Search code examples
phpregexvalidationtext-extractionalternation

Match numeric substring which is preceded or followed by one of two specific substrings


I have a program that selects an amount from the chain that has or CZK behind it. How do I edit an expression ( pattern) to check if or CZK is in front of a number?
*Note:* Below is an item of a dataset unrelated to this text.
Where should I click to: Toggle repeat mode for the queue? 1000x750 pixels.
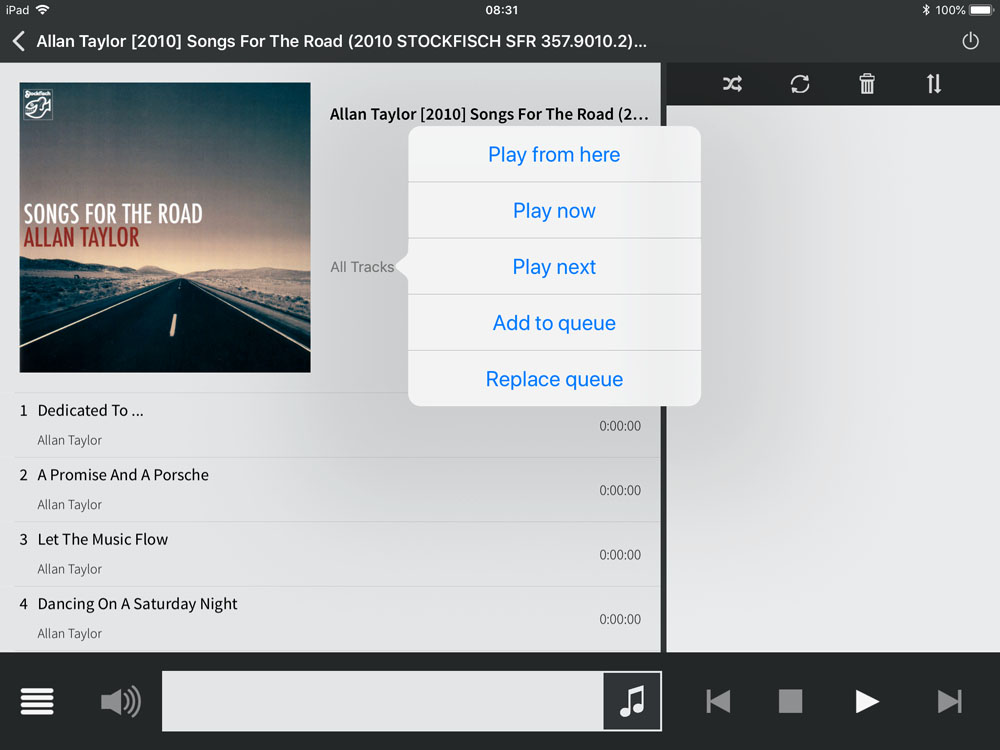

See string1 and string2:

$string='Rohlík 4,99 Kč 51235';
//$string1='Rohlík CZK 4,99 51235';
//$string2='Rohlík Kč4,99 51235';

$replace = [' ', '.'];

$string = str_replace($replace,"",$string);

$string = str_replace(',',".",$string);


/*Change?*/

$pattern = '/[0-9]*[.]?[0-9]*[Kč,CZK]/';
preg_match($pattern, $string, $matches); // => 4.99 Kč
$string = $matches;

$pattern = '/[0-9]*[.]?[0-9]*/';
preg_match($pattern, $string[0], $matches);

$price = $matches[0];
print_r($price); // => 4.99

Solution

  • Use logical grouping in your pattern to match the label which may come before or after the targeted number (replacing the comma with a dot can be done after this step).

    Code: (Demo)

    $strings = [
        'Rohlík 4,99 Kč 51235',
        'Rohlík CZK 4,99 51235',
        'Rohlík Kč4,99 51235',
        'Rohlík foo4,99 51235'
    ];
    
    foreach ($strings as $string) {
        var_export(
            preg_match('/\b(?:(?:Kč|CZK) ?\K\d+(?:,\d+)?|\d+(?:,\d+)?(?= ?(?:Kč|CZK)))\b/u', $string, $m)
            ? $m[0]
            : 'not found'
        );
        echo "\n";
    }
    

    Output:

    '4,99'
    '4,99'
    '4,99'
    'not found'
    

    Pattern Breakdown:

    /                     #starting pattern delimiter
      \b                  #word boundary to guarantee matching the whole label
      (?:                 #start non-capturing group 1
        (?:Kč|CZK) ?      #non-capturing group 2 requiring one of two labels, optionally followed by a space
        \K                #forget all previously matched characters
        \d+(?:,\d+)?      #match the targeted integer/float value with comma as decimal placeholder
        |                 #OR
        \d+(?:,\d+)?      #match the targeted integer/float value with comma as decimal placeholder
        (?= ?(?:Kč|CZK))  #lookahead to for optional space followed by one of the two labels
      )                   #close non-capturing group 1
      \b                  #word boundary to guarantee matching the whole label
    /                     #ending pattern delimiter
    u                     #unicode/multi-byte flag